→ **Given data**

------------------------

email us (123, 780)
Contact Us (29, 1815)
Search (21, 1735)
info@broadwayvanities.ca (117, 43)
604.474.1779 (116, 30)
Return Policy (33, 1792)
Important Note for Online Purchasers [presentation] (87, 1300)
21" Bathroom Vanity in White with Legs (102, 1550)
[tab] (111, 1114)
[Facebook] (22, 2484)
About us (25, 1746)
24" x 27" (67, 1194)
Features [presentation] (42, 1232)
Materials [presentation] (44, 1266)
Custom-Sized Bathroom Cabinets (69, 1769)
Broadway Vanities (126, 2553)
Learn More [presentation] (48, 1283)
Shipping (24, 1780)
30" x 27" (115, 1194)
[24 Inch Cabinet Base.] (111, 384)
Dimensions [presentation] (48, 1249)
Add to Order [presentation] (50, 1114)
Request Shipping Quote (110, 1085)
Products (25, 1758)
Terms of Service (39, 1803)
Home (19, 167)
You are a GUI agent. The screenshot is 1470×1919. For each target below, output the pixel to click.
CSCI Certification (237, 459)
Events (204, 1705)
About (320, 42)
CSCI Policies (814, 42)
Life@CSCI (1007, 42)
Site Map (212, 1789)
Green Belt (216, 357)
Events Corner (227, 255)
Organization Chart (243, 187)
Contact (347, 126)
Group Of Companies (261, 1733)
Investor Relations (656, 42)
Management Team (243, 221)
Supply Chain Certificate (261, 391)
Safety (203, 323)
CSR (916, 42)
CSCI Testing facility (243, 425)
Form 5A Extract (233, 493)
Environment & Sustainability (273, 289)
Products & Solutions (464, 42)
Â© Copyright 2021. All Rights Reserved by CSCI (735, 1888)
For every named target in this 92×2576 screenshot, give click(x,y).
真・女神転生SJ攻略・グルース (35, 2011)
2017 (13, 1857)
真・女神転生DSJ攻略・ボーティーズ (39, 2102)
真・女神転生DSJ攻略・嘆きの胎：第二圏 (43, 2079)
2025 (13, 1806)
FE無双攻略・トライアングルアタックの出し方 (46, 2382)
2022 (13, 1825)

------------------------

→ **Requirement**
In the material above, find the lines that contain "Bathroom" and show them.

→ **Answer to the problem**
21" Bathroom Vanity in White with Legs (102, 1550)
Custom-Sized Bathroom Cabinets (69, 1769)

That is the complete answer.